Clocking in at 155 minutes, Viktoria is as narratively ambitious as debut feature films come. The first picture from director Maya Vitkova, Viktoria is a lengthy and admittedly dense drama, but one that is both audacious in its length, and also decidedly boundary pushing in its subject matter.
Set in Bulgaria during the fall of the communist regime and birth of its democratic system, Viktova’s film at first introduces us to a woman named Boryana (played by the brazenly magnetic Irmena Chichikova) who, through sparse dialogue and even more sparse direction, reveals that she is at once both politically antagonistic towards her ruling government and also pregnant with a child she doesn’t want to have. With dreams of leaving her sterile life in the arms of a country she despises and a husband who is nothing but a crony for that very government, she tries everything in her power to end the pregnancy, only to birth a child of absolute wonder. Born without a belly button, her daughter Viktoria becomes the “Child of the Century,” and ultimately a piece of propaganda for the government, receiving gift after gift from the country.
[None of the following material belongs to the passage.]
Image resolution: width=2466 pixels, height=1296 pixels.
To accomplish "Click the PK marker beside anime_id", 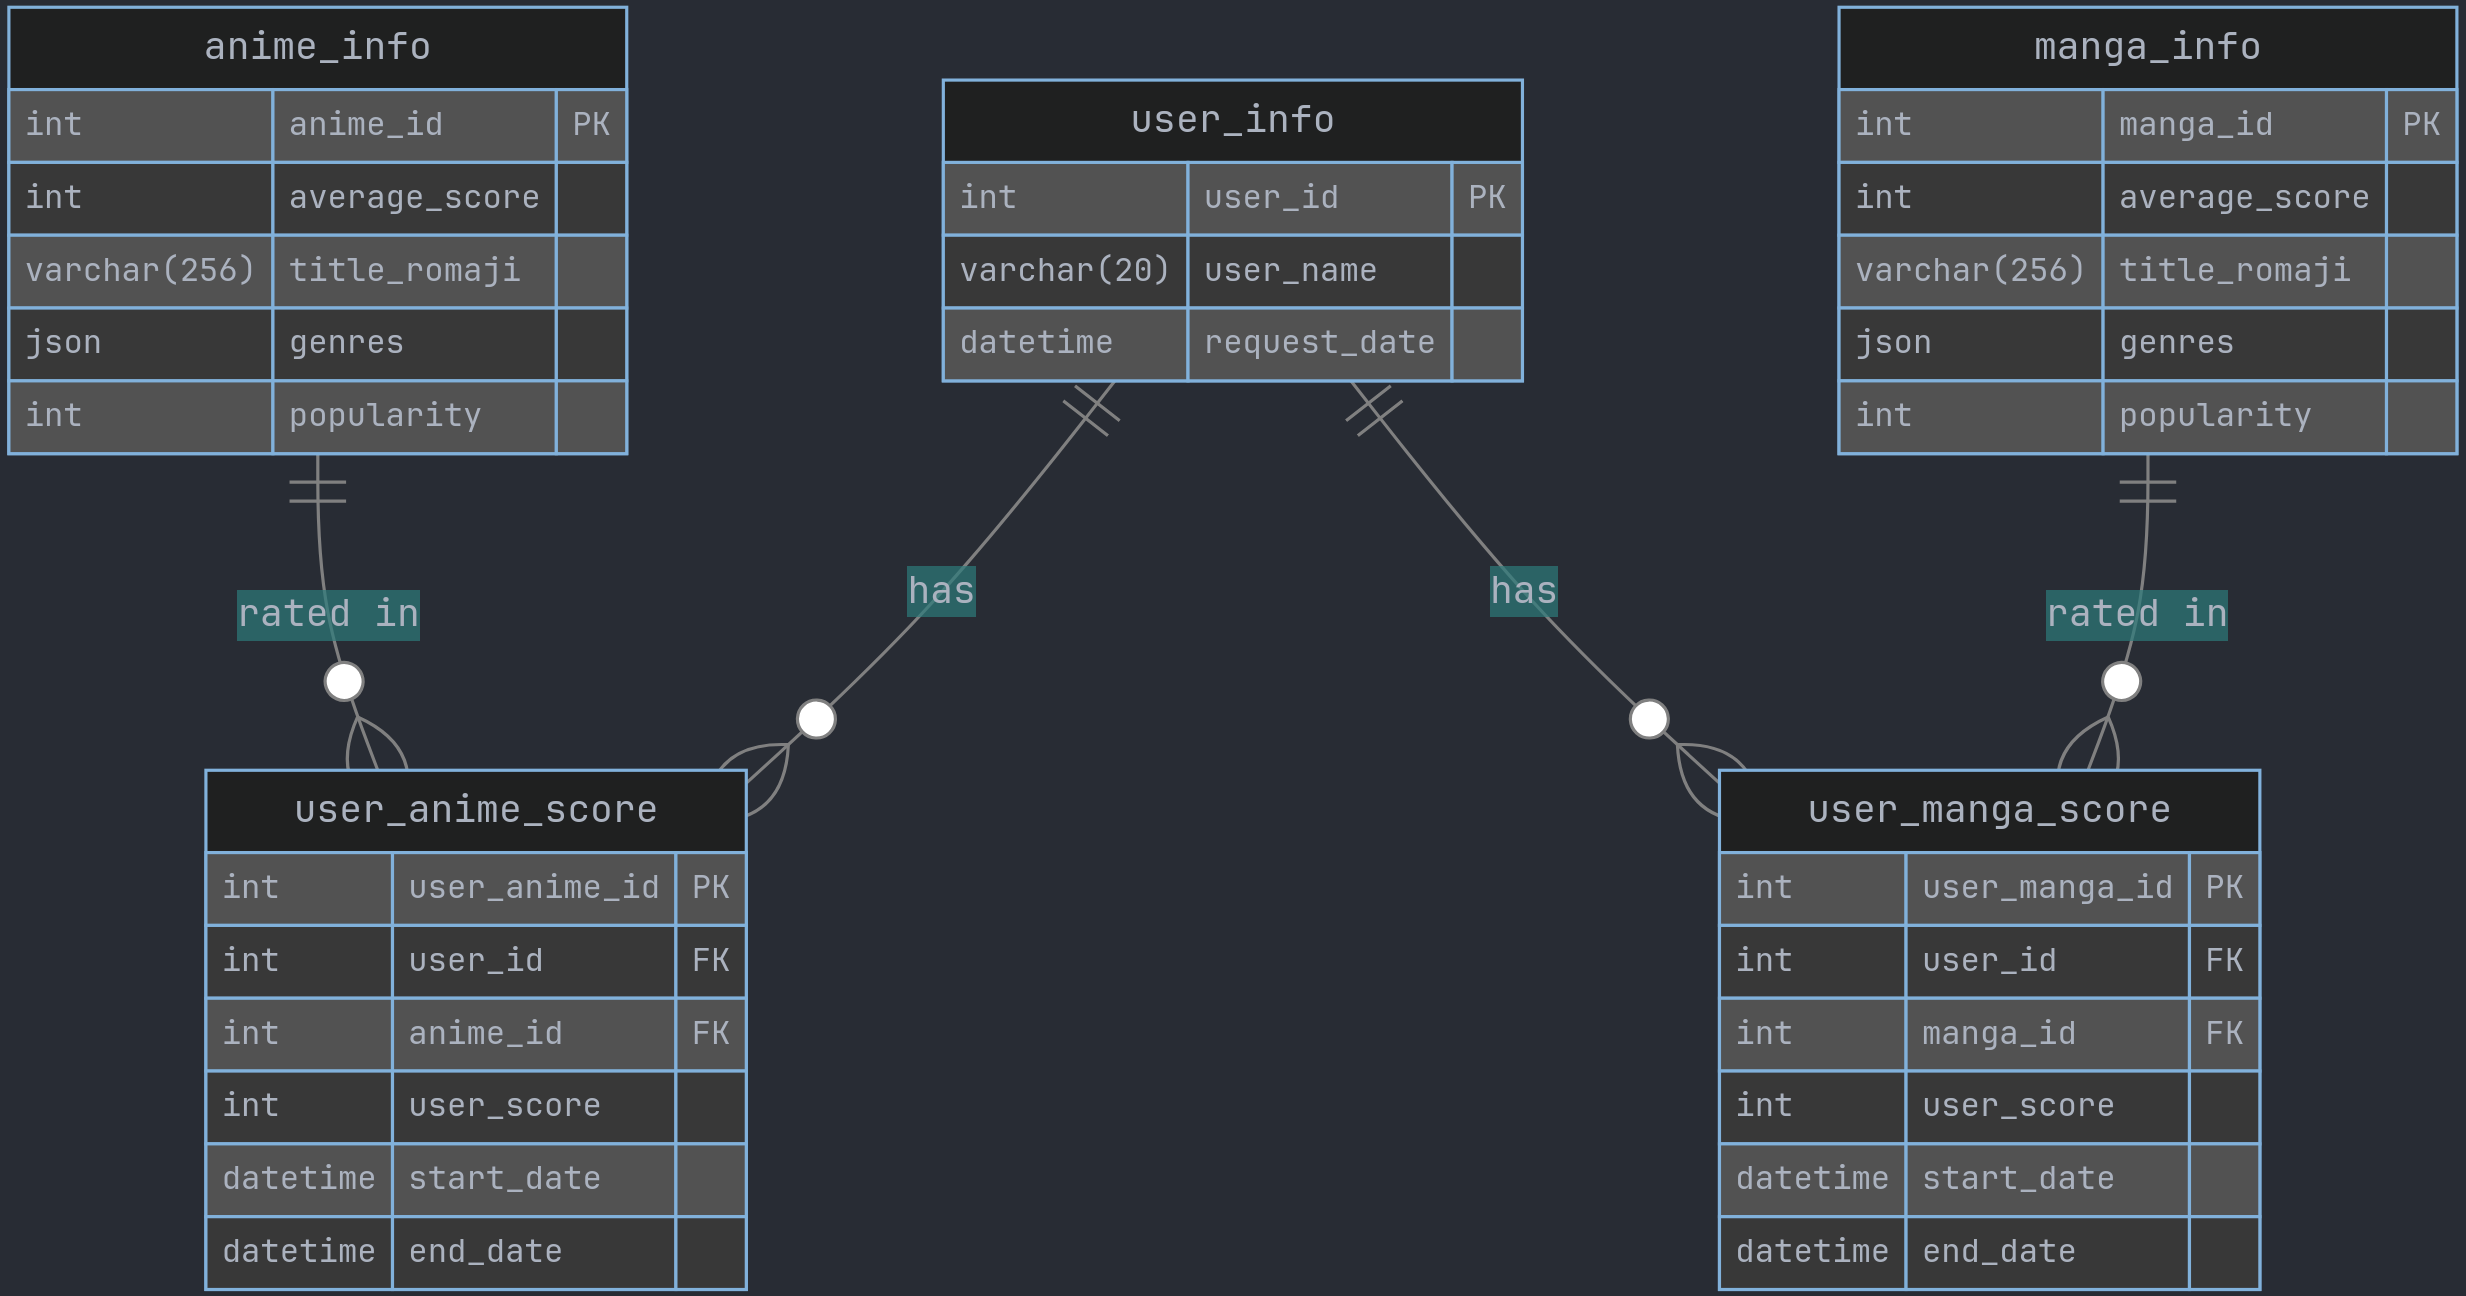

Throughout this portion of the narrative, and ultimately the film as a whole, Vitkova intersperses both archival footage timestamping the narrative as well as bursts of stark surrealism into what is an almost Dardenne-esque bit of neo-realism. Very much rooted in the type of cinema coming out of Bulgaria’s neighbor to the north, Romania, Vitkova’s direction is dry and static, making these brief punches of surrealism create a world that is at once naturalistic and lived in at yet oozing satirical otherworldliness. A nightmarish segment like the moment in which Viktoria is named Child of the Century, set in a blindingly white hospital room with groups of doctors and government stooges splitting the frame, make the film seem almost Lynchian when paired up against the quiet realism of the previous segments.
When Boryana’s mother arrives on the scene, played wonderfully by Mariana Krumova, the film evolves from strict political satire into something much more ambitious. This picture is as much about a nation on the brink as it is the place of women in Bulgarian society and ultimately the film becomes a familial drama about deep-seeded pains. The lengthy runtime here ultimately hints the viewer into what is a scatterbrained meditation on life in Bulgaria, but with Vitkova’s eyes squarely on the feminine experience this is a singular piece of work. And thankfully, the performances help elevate the material as well.
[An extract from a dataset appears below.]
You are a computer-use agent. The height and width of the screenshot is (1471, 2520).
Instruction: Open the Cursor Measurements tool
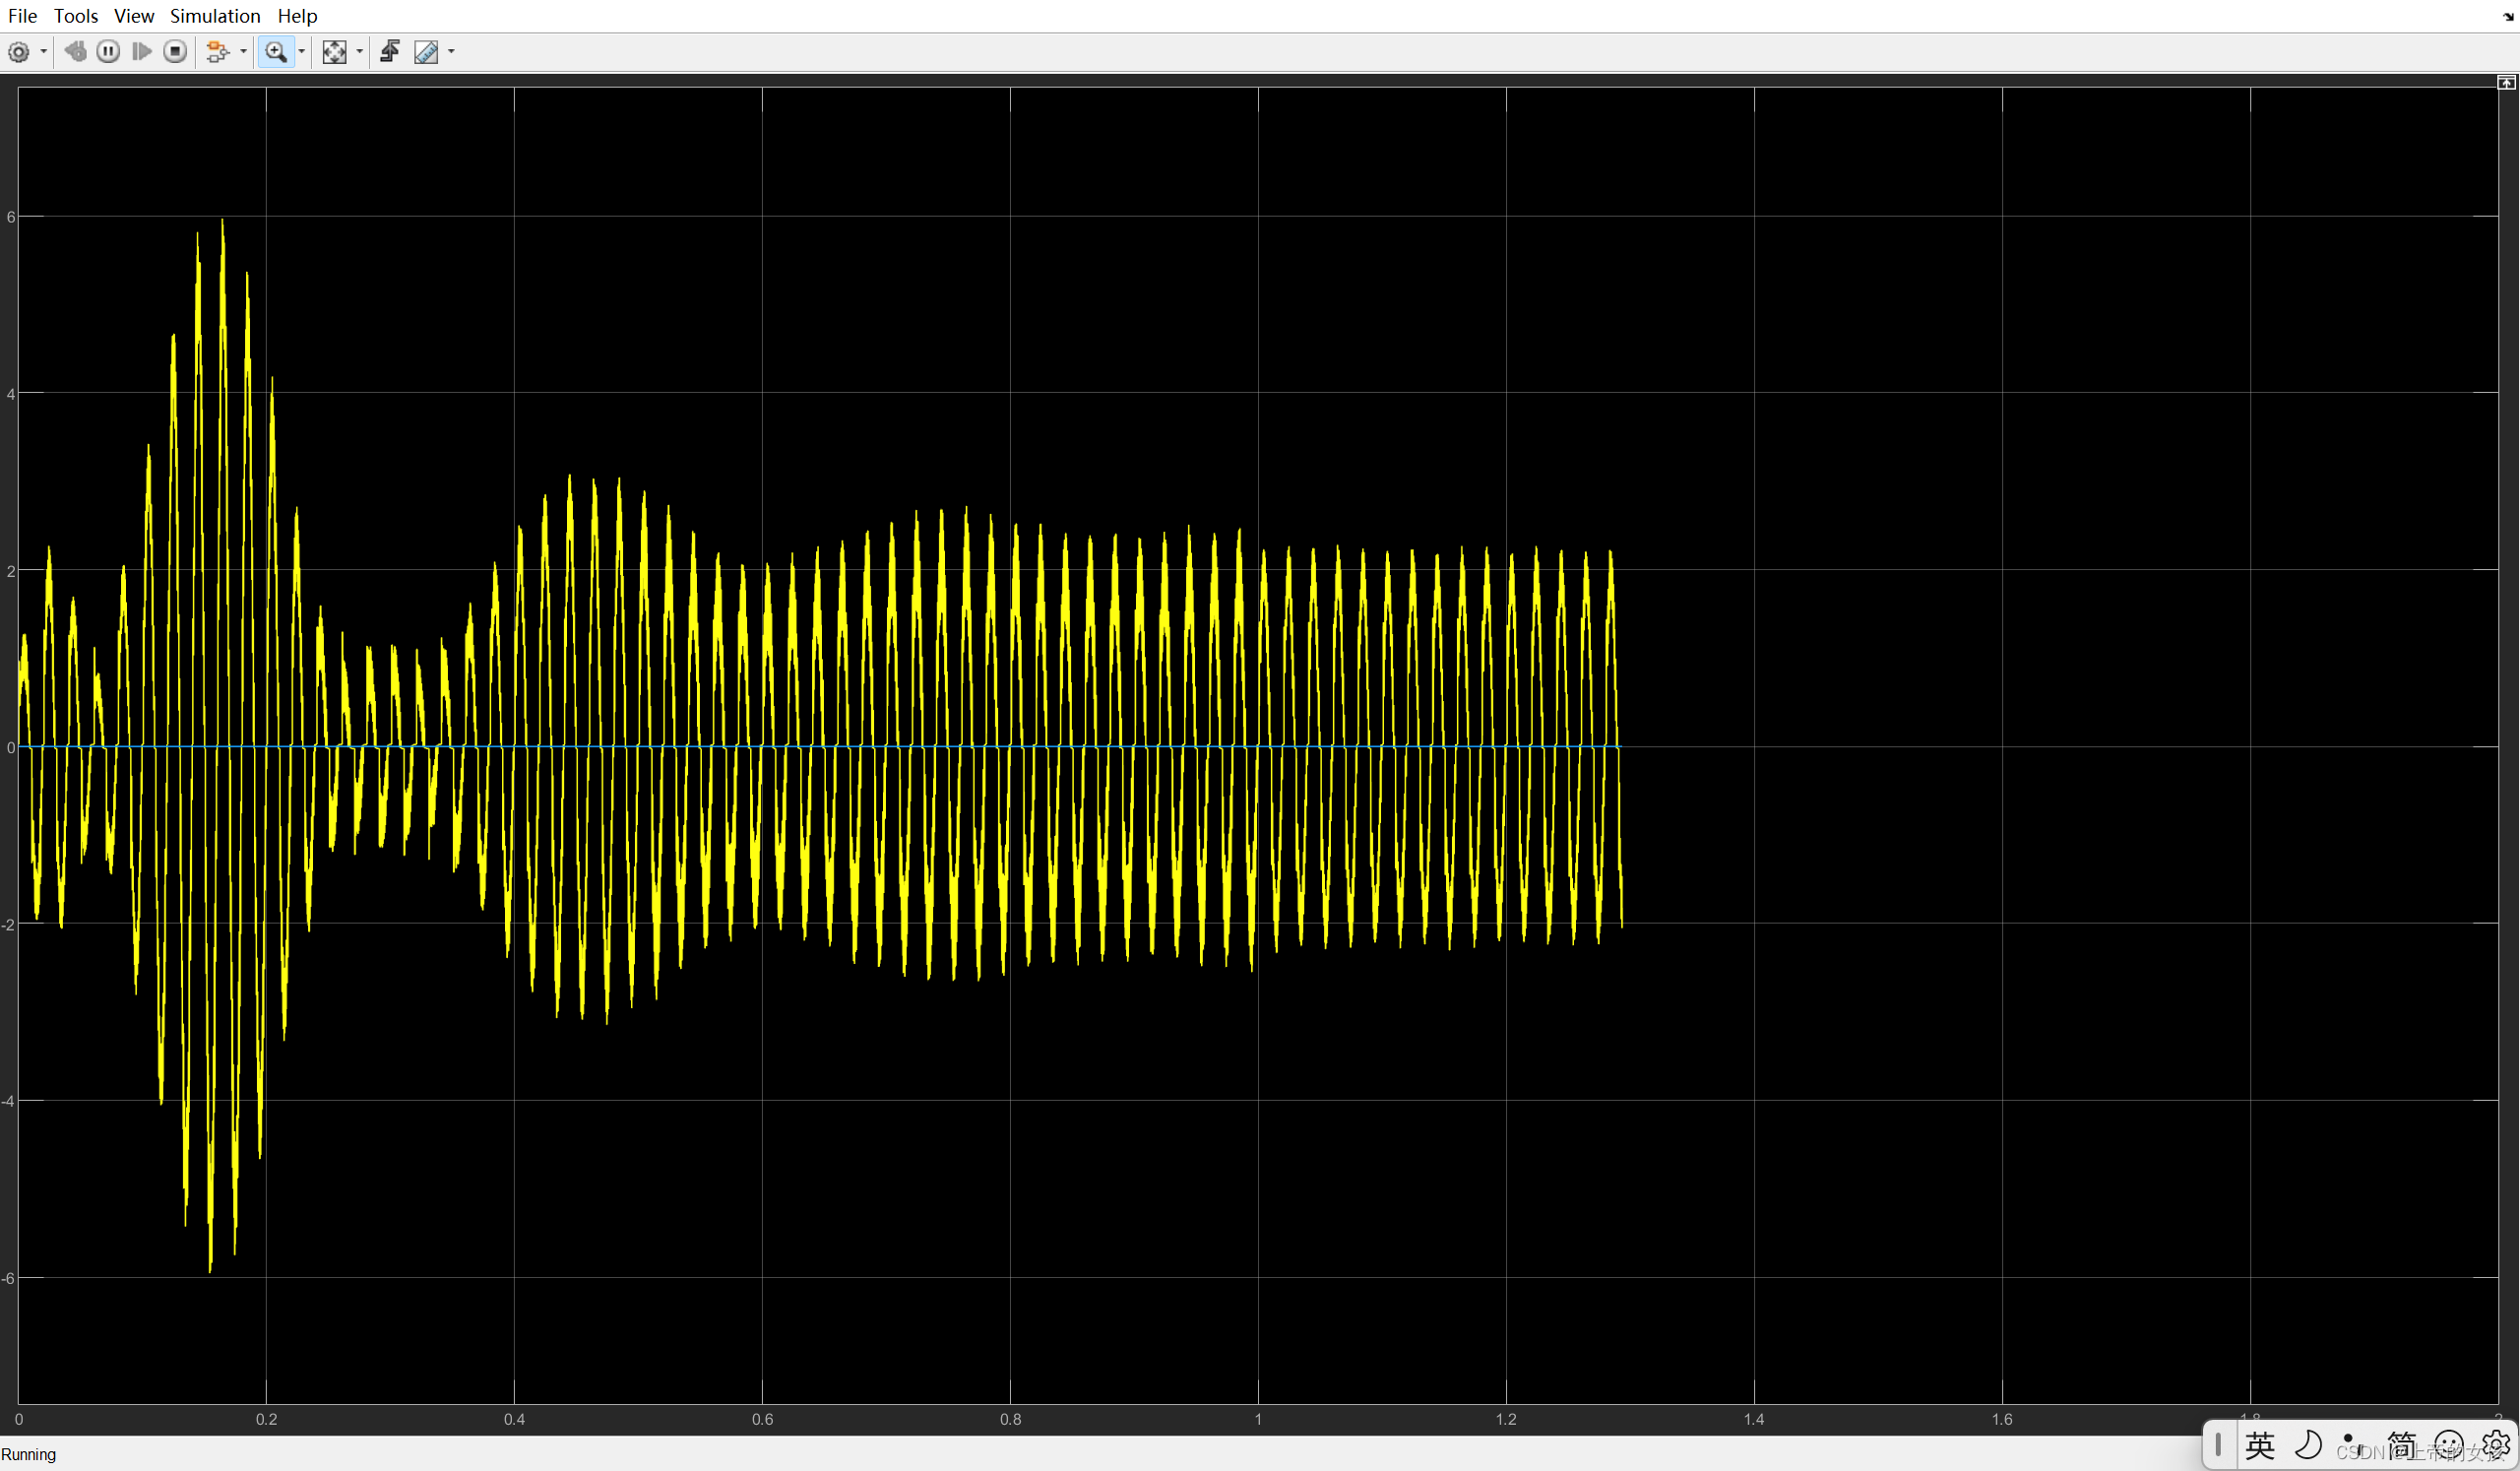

Chichikova holds much of the film’s weight upon her shoulders, and is more than capable. As the film evolves we begin to unravel layer after layer of Boryana, and discover that she’s more than just a political dissident. Deeply troubled by a less than stellar upbringing as the film goes into length about, Boryana is a character full of nuance and Chichikova’s performance feels completely lived in and coming out of a place of truth and emotional texture. Daria Vitkova is great as Viktoria, and Krumova is a real revelation as Dima, with her moments with Chichikova’s Boryana being really stand out sequences. Vitkova’s turn as Viktoria is a powerfully nuanced turn for such a young actress, and there’s something to her characterization of Viktoria that feels entirely real and raw.
While the film’s run time will absolutely leave some viewers at a pause, this is just the type of quiet, emotionally resonant bit of world cinema counter programming that people will be craving as we head into the summer film season. Marking the debut of a new and singular voice on the world cinema stage (aided by Krum Rodriguez’s brilliant, award-worthy cinematography), Viktoria is an audacious, admittedly scattershot, drama about everything from Bulgaria politics to the female body. While it might not all work, the world would be a far better place if more young directors were this ambitious.